It shuddered, tilted, hung poised a moment between the thrust of rockets and the tug of gravity then, with a grim finality, plunged down towards the ochre sand. Flame spilled from its ripped hull, the bright, blue-white flame of burning rocket fuel and burning carbon edged the scene with a rising cloud of black smoke. For a moment it rested there, lying in a groove of its own making, the rolling surface of the desert reflecting the savage fury of the expanding flame. Then it exploded, an eye-searing gush of incandescence, and when the light had died the ship had gone and only fused sand and scattered fragments, a shallow crater and wispy cloud of smoke, showed where it had lain.
A tenuous cloud of black smoke was rising slowly into the thin Martian air.
Jim Hargraves stood at the edge of the seared area and thinned his lips with worry and sick realisation. “Ten men gone,” he said bitterly. “A ship and crew, stores and equipment, all essential to the expedition. Damn it, Doc. What could have happened?”

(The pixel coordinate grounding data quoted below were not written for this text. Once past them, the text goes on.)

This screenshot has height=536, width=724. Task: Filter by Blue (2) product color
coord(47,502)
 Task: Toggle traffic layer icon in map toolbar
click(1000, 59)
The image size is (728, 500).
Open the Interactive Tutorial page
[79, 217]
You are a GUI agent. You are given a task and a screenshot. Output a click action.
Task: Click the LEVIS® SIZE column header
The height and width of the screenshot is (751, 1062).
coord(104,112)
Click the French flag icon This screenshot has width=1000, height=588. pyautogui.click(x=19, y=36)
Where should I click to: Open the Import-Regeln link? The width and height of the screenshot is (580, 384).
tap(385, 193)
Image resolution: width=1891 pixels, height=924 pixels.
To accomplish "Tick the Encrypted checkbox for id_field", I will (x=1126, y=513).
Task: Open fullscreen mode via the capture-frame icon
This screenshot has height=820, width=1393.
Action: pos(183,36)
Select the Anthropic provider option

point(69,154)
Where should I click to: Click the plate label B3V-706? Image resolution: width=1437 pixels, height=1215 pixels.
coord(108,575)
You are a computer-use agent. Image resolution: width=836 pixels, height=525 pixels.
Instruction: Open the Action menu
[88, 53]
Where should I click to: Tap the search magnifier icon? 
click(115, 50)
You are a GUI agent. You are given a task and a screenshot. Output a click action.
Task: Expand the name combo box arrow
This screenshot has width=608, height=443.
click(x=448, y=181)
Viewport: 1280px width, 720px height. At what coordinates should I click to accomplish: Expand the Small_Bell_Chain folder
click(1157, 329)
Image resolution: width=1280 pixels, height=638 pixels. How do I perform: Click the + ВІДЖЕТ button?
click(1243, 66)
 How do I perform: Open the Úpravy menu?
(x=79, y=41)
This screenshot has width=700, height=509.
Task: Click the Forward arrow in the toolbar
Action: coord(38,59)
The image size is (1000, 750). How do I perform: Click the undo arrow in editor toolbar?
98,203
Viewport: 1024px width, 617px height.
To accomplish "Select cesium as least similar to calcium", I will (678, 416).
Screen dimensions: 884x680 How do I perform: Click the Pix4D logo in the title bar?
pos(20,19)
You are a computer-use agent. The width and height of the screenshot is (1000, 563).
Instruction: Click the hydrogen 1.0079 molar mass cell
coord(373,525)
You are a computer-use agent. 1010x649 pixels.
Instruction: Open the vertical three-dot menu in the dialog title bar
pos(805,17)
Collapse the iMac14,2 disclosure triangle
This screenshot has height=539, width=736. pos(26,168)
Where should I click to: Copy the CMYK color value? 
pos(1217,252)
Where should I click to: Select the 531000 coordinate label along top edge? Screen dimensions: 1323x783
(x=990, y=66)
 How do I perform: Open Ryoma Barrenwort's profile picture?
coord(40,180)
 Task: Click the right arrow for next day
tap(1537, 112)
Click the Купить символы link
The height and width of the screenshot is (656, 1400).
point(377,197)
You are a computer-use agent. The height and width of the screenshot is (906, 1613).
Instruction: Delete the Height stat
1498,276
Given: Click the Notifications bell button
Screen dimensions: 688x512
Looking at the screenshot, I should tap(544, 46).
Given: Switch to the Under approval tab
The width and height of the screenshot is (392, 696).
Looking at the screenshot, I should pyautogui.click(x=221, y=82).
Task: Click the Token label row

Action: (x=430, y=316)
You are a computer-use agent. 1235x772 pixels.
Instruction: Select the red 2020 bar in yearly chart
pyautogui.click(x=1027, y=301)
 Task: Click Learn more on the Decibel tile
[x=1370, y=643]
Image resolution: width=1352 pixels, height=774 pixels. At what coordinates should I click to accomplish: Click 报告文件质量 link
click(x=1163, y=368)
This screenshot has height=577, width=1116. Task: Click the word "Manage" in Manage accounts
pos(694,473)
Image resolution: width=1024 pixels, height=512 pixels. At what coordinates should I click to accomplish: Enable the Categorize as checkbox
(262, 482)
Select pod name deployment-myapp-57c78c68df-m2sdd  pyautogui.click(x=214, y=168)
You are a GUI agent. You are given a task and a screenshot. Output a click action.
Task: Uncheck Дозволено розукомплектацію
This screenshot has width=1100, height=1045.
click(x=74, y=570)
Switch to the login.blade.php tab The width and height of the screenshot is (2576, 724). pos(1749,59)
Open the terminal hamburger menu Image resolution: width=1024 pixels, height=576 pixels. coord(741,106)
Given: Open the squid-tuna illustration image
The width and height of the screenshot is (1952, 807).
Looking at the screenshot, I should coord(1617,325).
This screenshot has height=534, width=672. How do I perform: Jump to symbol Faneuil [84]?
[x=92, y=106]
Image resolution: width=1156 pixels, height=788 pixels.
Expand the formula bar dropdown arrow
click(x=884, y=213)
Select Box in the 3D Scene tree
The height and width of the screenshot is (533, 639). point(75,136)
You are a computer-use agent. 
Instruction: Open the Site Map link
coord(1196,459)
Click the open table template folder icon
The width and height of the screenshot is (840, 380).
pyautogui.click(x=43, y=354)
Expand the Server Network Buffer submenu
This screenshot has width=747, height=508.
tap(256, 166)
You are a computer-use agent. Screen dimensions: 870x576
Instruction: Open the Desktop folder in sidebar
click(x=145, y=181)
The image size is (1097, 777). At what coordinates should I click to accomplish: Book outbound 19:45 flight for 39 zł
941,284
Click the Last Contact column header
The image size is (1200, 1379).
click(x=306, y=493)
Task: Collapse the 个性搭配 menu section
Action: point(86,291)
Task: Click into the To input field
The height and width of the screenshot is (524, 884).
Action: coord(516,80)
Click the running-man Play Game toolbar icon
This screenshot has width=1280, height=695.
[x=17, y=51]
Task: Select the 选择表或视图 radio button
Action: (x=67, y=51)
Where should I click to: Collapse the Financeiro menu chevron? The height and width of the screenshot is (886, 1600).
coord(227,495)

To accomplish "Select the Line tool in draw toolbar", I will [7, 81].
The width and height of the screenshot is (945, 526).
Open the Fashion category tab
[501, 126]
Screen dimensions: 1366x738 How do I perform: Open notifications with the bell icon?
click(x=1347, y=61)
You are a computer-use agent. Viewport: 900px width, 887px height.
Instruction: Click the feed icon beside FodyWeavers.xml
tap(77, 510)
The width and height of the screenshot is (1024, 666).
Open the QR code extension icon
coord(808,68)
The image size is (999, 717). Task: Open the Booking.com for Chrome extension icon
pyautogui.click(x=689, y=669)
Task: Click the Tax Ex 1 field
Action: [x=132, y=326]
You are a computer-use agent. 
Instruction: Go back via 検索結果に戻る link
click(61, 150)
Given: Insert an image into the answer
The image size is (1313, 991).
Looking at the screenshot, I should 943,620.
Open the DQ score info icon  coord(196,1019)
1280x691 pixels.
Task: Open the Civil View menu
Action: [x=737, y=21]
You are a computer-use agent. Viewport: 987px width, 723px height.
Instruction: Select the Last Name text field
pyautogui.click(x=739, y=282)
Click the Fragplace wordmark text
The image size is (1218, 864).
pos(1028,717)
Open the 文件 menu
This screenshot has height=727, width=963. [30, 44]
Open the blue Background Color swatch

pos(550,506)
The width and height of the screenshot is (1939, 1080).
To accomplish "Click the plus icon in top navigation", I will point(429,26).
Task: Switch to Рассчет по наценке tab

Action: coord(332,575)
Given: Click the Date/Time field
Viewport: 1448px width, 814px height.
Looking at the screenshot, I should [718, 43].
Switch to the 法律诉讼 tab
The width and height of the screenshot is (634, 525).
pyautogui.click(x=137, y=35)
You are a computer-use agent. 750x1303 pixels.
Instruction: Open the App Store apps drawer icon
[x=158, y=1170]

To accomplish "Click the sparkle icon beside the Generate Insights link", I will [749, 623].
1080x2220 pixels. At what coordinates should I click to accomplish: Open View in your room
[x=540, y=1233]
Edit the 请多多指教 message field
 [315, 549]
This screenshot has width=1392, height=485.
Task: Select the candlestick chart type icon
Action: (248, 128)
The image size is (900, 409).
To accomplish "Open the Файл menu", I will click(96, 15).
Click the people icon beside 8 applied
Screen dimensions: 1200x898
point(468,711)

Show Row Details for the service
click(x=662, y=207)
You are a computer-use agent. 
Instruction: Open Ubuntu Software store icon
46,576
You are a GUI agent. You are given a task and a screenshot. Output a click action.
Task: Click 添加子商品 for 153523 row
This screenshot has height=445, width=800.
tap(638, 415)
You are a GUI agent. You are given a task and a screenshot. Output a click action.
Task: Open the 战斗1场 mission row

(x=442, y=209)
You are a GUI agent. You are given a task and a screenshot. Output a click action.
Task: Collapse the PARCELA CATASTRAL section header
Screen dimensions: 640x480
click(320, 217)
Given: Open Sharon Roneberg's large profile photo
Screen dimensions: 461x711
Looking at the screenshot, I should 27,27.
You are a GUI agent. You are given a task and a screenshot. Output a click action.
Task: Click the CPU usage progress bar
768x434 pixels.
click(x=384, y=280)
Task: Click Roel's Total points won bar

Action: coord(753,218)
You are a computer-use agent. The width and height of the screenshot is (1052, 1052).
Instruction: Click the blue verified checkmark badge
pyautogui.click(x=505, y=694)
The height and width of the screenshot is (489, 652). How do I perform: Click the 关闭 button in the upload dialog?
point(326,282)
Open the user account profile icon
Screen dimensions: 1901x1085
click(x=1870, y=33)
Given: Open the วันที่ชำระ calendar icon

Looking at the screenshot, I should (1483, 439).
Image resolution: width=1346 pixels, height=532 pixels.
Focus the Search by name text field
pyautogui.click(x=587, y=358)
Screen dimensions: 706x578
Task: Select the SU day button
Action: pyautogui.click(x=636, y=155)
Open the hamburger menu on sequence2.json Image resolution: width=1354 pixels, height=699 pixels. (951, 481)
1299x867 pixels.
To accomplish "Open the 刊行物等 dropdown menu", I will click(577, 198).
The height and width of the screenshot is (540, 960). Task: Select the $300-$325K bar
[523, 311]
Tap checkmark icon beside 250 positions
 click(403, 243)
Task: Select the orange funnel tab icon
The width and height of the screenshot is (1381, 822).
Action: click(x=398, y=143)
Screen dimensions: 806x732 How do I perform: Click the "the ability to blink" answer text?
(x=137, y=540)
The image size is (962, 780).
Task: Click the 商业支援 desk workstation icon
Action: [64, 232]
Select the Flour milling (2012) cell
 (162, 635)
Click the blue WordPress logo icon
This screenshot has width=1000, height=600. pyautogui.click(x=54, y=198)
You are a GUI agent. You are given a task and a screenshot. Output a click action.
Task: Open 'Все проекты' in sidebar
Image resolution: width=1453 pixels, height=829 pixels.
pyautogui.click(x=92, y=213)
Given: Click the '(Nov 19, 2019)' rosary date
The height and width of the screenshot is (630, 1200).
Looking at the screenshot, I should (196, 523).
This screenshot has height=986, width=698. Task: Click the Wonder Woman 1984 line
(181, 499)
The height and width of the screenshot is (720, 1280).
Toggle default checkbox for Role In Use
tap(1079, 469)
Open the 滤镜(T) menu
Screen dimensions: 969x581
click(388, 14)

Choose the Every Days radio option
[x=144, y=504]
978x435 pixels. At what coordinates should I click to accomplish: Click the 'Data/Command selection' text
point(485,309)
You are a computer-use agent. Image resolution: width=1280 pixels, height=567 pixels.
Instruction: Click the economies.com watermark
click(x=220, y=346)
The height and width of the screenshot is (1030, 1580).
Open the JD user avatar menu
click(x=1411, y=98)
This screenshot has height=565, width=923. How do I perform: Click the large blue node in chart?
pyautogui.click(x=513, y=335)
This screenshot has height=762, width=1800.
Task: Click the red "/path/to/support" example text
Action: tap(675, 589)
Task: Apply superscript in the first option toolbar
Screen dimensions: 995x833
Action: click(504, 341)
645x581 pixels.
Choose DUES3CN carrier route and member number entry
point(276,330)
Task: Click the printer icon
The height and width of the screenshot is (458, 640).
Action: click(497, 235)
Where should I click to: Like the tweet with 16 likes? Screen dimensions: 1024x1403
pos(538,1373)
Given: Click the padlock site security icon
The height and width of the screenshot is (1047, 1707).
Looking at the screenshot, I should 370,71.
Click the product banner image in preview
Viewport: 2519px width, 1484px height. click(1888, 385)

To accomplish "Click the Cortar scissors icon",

Professor Winter shrugged and stared sombrely at the utter ruin of what had once been a space ship. “Who knows? We didn’t carry radio and so we can only guess, but I’d say that their gyroscopes failed. Trying to land without them, balanced on a rocket exhaust and hoping to maintain stability by hand is trying to do the impossible. It would be easier to balance an egg on the point of a pin.”
“The fools!” Jim stared down at the scattered shards of hull. “Why did they try to land at all? They should have swung into an orbit, missed the planet altogether, and either waited for us to help them or, if they had enough fuel, returned to Earth. Instead of which they tried to play the hero—and look what happened!”
“They did what they could, Jim,” said Winter quietly. “They failed, but they’ve paid for their failure with their lives.”
“So what?” Anger and worry sharpened the commander’s voice. “They’re dead—but what about us? We needed that ship. We needed what it carried, the stores and men, but we needed the ship more. Without it the whole supply schedule will be thrown to hell.” He glared at the crater as if wishing that the dead and disintegrated pilot could hear, then shrugged. “Nothing we can do here now. Nothing we can salvage. We can’t even bury the dead. Let’s get back to the others.”
He turned, his slender body looking surprisingly boyish in the shapeless confines of his thick cover-all, and dust plumed from beneath his feet as he headed away from the crater. Slowly Winter followed, his eyes thoughtful as he took a final look at the resting place of the first men to die on Mars. He ran forward as Hargraves staggered and almost fell. “Anything wrong?”
“No.” The commander gulped at the thin air. “I feel giddy, that’s all, forget it.”
“Sit down for a while and rest.” Winter squatted down and pulled at the commander’s arm. “It’s the air, too thin and low in oxygen, we’ll have to take things easy until we get used to it.” He waited as Hargraves rested, sitting with his head lowered between his knees, his chest heaving as he re-oxygenated his blood. “Better now?”
“Yes.”
“Wait!” Winter caught at the commander’s arm and pulled him back on to the sand. “Rest a while longer.”
“I’m all right now,” snapped Jim impatiently. “Stop worrying.”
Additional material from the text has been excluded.